*Task statement*
The answer must be every line below that contains the string "Online".

*Extracted records*
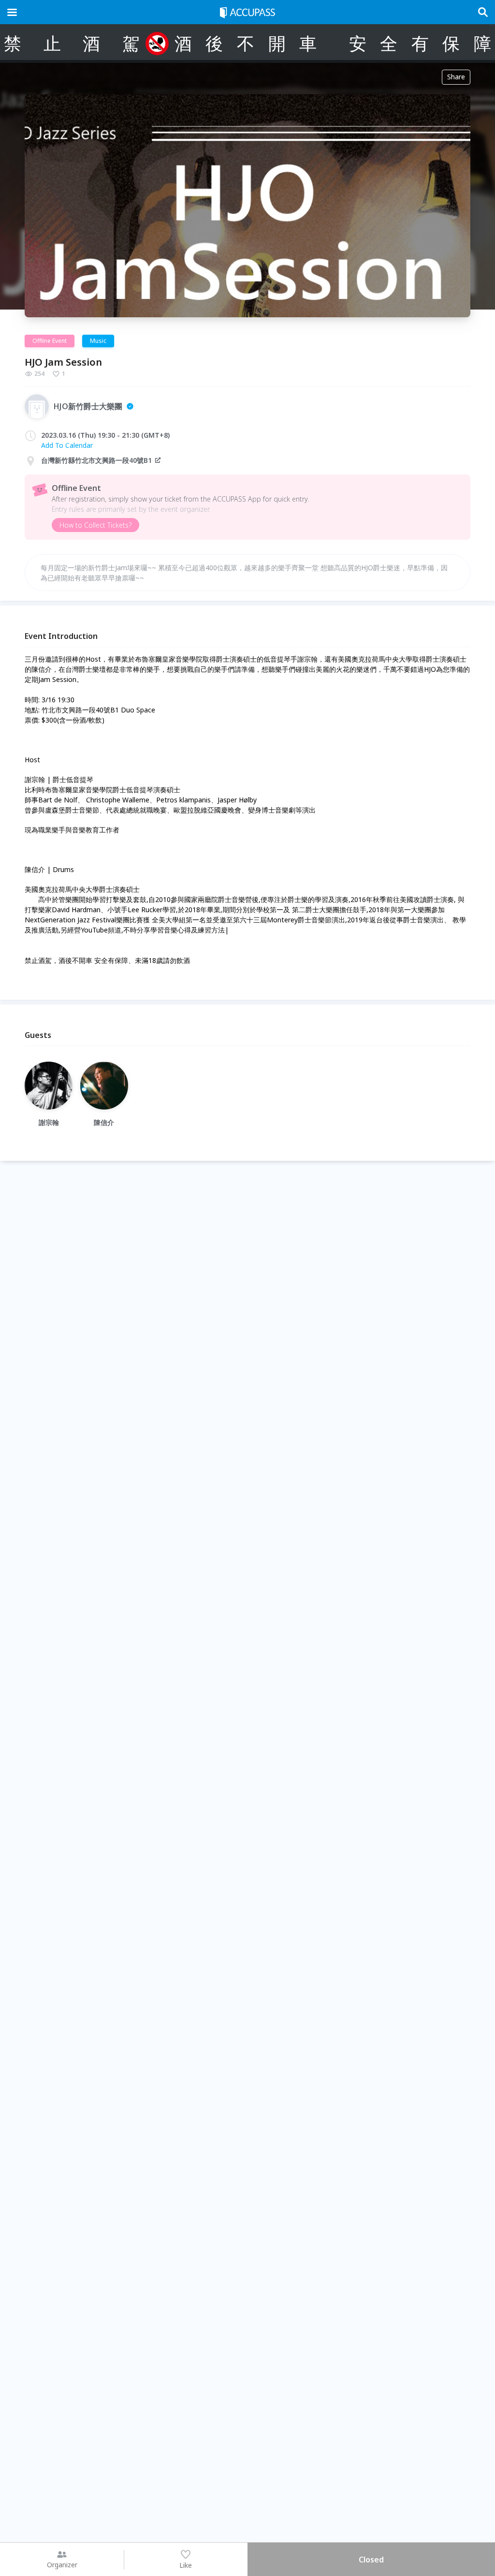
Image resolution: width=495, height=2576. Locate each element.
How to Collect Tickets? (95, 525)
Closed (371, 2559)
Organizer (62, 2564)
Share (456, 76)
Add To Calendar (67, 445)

==

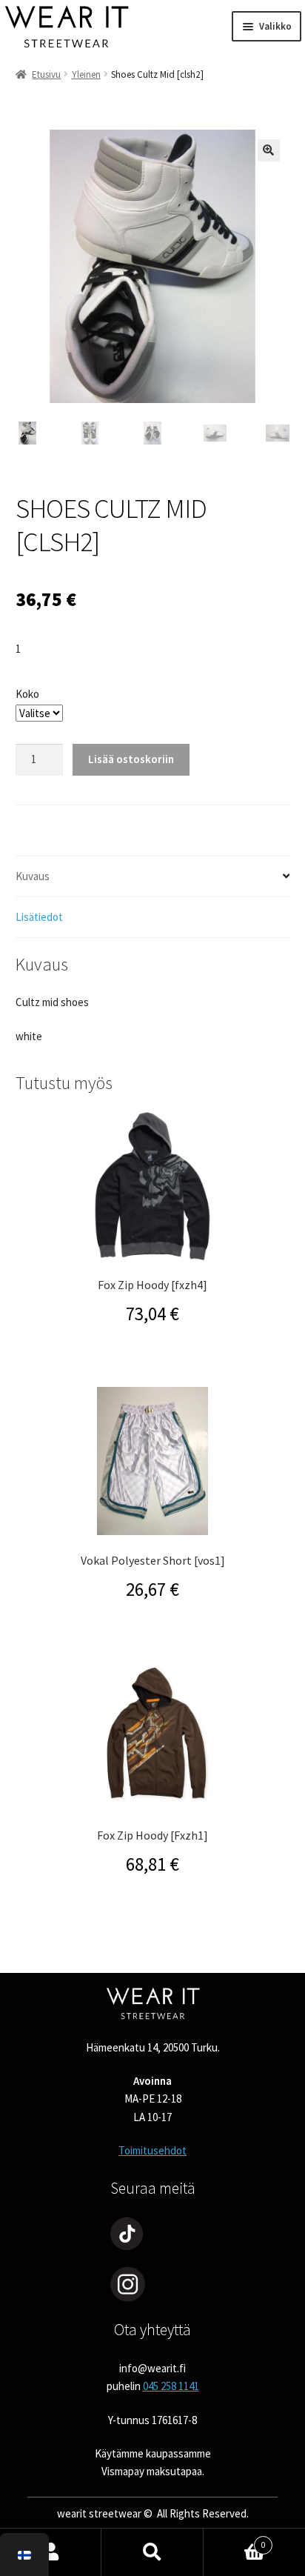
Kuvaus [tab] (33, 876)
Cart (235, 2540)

* * *

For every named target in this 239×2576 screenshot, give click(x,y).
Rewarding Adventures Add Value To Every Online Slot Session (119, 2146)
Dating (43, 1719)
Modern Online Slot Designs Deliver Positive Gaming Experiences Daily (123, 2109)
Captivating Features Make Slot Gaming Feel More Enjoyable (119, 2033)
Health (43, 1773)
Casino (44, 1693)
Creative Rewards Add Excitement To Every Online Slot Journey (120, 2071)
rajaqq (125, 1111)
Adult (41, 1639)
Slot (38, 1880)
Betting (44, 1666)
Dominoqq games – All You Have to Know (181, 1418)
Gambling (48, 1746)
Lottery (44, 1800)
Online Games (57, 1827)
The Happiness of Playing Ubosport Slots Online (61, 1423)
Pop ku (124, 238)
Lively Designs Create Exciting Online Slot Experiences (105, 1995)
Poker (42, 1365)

*Output for this exercise*
Rewarding Adventures Add Value To Every Online Slot Session (119, 2146)
Modern Online Slot Designs Deliver Positive Gaming Experiences Daily (123, 2109)
Creative Rewards Add Excitement To Every Online Slot Journey (120, 2071)
Online Games (57, 1827)
The Happiness of Playing Ubosport Slots Online (61, 1423)
Lively Designs Create Exciting Online Slot Experiences (105, 1995)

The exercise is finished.